This section describes the rules for encoding of carbohydrate and derivative structures in a single line ('CSDB linear code'). You may need this information in three cases:
Residues are described by the sequence of terms like <residue name>(<linkage>). In the case of the reducing end residue, the expression in parentheses is not required. For example, A(1-3)B(1-4)C is a linear fragment in which residue A substitutes position 3 of residue B by its first position, residue B substitutes position 4 of residue C by its first position, and residue C substitutes nothing. Here and below, Latin capitals stand for residue names.
If the structure is polymeric, the leftmost and rightmost residues should have open linkages, e.g. -2)A(1-3)B(1-4)C(1- means the same structure as above, with the only difference that it represents repeating units linked to each other by the 1-2 linkage.
If there are branching points, one chain is always considered the main one, and others are the side chains. To distinguish which chains are main and which are side, refer to the corresponding section below. The side chains are enclosed in square brackets together with linkage indication parentheses. For example, t)A(1-3)[B(1-4)]C is a branched fragment in which residue A substitutes position 3 of residue C, while residue B substitutes position 4 of residue C. Several side chains attached to one residue are separated by commas. Side chains may also be linear or branched, and all combinations of nesting square brackets are allowed, e.g. -7)B(1-3)[D(1-3)[E(2-6)]C(1-6),G(2-6:2-4)F(1-4)]A(1- is a topology depicted on the right.

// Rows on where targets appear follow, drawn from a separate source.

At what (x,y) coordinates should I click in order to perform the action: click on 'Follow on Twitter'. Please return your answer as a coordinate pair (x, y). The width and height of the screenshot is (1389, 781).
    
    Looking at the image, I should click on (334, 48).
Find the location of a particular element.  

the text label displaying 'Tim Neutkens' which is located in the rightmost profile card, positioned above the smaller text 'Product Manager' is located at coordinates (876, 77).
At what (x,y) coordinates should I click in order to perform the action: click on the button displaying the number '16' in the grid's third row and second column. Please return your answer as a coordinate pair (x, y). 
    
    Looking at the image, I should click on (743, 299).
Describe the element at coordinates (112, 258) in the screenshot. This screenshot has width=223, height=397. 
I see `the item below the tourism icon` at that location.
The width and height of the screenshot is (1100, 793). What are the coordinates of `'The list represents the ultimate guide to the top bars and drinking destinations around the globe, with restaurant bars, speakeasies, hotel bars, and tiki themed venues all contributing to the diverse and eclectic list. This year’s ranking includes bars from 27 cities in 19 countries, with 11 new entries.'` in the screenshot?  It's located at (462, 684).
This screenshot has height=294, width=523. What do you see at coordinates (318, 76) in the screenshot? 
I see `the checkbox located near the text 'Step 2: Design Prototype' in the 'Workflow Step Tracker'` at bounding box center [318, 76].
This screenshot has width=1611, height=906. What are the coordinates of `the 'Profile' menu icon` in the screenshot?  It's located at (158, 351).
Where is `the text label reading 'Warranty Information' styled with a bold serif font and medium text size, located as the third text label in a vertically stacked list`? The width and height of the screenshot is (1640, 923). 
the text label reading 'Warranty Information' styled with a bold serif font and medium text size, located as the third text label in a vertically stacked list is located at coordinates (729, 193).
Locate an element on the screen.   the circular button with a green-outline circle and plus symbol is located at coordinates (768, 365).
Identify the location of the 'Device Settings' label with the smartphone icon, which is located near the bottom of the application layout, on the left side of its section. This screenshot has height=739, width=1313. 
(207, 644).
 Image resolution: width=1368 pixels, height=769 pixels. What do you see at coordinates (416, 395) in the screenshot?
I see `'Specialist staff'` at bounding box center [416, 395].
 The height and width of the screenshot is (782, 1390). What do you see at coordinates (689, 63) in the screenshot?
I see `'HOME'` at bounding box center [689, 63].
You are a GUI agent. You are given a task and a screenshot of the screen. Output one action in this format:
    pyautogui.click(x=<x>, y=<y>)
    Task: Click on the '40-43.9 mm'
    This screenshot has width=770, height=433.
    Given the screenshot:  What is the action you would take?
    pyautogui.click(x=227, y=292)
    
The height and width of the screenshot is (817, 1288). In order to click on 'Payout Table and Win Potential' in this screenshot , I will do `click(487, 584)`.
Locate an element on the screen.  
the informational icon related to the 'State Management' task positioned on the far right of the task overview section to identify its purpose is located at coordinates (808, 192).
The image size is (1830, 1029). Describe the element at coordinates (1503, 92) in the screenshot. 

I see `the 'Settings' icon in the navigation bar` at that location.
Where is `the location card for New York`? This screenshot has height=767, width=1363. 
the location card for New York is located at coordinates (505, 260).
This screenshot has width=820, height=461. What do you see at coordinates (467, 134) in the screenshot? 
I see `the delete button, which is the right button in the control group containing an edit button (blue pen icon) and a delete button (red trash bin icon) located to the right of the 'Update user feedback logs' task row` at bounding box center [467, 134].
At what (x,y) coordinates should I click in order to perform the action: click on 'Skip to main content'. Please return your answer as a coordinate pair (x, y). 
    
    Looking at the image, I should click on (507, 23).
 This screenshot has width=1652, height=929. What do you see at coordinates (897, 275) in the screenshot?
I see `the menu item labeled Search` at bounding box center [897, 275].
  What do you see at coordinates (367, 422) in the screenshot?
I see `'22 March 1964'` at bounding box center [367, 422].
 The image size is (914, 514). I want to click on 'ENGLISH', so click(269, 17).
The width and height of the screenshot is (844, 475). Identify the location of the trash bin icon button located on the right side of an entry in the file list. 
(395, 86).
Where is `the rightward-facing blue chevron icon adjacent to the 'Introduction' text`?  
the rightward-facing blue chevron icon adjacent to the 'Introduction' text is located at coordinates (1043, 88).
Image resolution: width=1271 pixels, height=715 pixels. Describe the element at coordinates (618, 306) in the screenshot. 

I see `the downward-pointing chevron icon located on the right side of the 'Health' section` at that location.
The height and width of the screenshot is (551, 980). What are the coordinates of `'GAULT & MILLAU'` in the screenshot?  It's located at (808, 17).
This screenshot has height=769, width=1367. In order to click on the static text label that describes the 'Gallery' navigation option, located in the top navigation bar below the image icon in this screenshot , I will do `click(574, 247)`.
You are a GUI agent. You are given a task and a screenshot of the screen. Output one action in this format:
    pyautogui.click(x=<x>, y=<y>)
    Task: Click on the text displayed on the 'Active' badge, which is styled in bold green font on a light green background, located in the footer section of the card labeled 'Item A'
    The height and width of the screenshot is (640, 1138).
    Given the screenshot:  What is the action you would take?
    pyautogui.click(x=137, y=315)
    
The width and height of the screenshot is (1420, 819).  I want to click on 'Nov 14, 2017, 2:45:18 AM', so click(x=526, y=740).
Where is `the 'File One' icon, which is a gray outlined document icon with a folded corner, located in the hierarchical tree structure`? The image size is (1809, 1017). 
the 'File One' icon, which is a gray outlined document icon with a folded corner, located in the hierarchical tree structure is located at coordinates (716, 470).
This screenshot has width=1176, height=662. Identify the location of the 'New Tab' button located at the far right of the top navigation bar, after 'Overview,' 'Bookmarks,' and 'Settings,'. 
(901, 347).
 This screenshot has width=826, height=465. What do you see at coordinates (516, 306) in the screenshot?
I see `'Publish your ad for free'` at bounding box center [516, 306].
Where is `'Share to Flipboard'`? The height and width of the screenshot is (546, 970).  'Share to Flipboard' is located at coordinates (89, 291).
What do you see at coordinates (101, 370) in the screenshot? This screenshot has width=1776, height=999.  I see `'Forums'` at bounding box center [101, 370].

The linkage between residiues is specified in parentheses to the right of the donor residue (<goes by>-<goes to>), where goes by denotes the position (carbon number) by which this residue substitutes another residue (usually 1 or 2), and goes to denotes which position of the linked residue is substituted. For example, 1-O-methyl,2-O-α-D-manno-β-D-glucoside is represented by aDMan(1-2)bDGlcp(1-1)Me.
Outgoing (goes_by) and ingoing (goes_to) linkage positions may be numbers or question marks (?) if unknown. The ingoing linkage position to Subst(N) aliases may contain position modifiers (a,b,c,',").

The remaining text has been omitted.